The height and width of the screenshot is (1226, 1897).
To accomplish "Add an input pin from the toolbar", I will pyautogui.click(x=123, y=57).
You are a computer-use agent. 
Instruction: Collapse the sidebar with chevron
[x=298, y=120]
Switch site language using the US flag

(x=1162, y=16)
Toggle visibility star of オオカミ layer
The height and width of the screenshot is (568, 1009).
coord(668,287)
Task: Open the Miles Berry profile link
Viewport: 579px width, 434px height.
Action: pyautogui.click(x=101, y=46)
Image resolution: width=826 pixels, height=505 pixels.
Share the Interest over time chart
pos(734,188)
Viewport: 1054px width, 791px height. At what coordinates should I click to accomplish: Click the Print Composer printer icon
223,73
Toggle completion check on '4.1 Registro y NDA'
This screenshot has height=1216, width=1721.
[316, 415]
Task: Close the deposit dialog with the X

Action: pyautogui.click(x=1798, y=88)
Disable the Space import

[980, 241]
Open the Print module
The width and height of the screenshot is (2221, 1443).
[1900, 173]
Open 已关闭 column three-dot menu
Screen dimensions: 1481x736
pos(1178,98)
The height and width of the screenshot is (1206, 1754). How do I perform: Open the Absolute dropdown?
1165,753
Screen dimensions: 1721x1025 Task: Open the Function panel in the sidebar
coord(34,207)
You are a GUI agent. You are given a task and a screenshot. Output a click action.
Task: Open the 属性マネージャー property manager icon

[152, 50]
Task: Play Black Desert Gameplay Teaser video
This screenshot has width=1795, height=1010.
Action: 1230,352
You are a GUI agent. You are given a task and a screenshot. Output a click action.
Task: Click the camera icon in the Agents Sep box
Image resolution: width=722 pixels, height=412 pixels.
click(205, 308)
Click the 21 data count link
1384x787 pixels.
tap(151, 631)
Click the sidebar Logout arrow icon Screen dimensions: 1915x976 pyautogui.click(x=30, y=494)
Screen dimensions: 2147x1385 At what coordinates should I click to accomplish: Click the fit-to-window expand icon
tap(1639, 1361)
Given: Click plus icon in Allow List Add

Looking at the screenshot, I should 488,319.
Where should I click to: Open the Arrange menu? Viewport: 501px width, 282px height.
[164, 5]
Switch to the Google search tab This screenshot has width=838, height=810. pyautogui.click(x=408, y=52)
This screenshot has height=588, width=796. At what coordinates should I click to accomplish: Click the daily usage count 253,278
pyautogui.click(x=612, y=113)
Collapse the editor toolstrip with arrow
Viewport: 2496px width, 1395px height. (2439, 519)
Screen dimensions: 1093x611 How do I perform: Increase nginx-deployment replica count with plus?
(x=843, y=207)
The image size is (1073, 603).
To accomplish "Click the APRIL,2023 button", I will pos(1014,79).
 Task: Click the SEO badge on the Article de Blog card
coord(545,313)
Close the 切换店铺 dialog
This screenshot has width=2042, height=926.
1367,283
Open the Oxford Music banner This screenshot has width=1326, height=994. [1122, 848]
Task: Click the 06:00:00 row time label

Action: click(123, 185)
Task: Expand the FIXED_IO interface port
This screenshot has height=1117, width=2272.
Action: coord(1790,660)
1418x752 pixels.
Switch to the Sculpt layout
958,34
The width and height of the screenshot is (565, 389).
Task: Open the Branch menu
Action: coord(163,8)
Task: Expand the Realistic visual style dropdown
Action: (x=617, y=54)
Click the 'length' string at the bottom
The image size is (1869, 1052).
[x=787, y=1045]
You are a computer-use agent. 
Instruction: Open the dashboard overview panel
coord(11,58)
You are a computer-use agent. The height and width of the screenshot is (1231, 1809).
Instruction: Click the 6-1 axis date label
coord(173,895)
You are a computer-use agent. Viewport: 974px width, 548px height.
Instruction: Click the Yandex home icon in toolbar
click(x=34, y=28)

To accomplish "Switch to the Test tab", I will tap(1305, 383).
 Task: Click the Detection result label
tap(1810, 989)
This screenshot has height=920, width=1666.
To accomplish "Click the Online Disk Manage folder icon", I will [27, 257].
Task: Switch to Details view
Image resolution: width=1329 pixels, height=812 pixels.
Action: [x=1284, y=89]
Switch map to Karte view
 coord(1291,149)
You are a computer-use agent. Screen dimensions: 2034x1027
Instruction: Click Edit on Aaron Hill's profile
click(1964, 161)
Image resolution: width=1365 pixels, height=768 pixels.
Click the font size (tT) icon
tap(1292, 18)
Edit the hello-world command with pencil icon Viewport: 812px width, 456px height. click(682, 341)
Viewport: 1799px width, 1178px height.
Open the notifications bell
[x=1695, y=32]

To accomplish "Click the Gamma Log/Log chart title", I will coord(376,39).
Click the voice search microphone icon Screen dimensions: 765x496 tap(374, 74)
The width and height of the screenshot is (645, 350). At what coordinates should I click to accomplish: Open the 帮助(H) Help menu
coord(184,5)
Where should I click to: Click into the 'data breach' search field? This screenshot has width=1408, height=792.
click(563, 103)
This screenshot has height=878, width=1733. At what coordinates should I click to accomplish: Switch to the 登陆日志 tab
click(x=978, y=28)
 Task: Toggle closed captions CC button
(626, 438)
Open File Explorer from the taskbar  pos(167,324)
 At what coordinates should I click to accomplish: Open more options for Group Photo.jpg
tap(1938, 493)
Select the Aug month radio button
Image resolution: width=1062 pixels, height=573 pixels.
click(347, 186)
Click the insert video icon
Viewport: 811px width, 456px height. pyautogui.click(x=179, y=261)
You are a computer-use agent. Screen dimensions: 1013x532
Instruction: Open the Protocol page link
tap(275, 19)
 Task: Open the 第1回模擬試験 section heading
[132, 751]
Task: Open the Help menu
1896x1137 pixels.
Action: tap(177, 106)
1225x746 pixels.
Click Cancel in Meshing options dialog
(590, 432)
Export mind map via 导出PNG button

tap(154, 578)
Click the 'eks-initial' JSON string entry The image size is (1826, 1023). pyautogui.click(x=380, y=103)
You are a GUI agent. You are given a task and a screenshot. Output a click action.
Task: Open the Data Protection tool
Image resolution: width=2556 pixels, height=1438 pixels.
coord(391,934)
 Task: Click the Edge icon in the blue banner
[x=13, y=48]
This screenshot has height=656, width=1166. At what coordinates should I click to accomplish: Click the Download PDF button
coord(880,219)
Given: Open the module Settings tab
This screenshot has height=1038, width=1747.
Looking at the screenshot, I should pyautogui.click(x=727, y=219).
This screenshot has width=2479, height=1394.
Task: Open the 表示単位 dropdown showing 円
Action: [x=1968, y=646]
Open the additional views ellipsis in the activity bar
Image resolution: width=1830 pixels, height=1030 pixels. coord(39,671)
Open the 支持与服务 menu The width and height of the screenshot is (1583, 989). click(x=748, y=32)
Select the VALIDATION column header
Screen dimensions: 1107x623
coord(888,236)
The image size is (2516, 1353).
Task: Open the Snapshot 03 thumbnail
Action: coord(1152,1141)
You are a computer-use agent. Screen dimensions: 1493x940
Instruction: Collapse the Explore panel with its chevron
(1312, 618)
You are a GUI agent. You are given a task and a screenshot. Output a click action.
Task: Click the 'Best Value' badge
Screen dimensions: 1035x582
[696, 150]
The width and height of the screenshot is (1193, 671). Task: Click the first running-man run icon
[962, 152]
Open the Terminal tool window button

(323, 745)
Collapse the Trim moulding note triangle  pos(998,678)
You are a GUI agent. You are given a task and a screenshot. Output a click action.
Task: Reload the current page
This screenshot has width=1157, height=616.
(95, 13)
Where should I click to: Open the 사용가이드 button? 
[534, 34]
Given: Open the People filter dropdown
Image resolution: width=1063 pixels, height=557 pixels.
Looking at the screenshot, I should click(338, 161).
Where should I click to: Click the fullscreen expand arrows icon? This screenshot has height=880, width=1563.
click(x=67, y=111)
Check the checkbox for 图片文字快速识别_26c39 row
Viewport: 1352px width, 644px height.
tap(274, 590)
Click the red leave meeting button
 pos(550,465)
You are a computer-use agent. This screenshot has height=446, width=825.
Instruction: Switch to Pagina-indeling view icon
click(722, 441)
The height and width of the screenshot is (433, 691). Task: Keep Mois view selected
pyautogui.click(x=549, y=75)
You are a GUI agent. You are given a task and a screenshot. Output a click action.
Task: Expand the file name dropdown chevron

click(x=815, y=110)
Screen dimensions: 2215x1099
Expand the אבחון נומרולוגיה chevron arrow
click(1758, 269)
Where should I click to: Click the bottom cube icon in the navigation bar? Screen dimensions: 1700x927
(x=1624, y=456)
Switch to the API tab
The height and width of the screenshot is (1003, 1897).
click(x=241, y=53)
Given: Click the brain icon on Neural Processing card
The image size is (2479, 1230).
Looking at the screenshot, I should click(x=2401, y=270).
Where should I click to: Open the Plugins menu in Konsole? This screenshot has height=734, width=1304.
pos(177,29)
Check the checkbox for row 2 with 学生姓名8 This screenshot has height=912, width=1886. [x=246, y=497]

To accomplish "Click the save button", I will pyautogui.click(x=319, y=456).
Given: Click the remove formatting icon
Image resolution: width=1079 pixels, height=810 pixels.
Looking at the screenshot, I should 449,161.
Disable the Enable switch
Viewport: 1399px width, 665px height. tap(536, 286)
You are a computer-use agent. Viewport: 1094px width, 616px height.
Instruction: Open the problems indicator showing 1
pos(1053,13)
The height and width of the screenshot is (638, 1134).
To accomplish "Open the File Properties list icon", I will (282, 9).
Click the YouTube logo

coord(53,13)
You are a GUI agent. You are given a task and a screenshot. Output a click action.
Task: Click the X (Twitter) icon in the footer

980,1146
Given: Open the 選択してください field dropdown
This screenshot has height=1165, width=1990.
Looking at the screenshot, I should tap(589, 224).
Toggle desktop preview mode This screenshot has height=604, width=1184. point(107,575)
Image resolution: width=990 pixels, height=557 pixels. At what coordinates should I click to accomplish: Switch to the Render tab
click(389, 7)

========

• [Problem]:
Copy each line of the listing that contains the string "from".

• [Answer area]:
To accomplish "Add an input pin from the toolbar", I will pyautogui.click(x=123, y=57).
Open File Explorer from the taskbar  pos(167,324)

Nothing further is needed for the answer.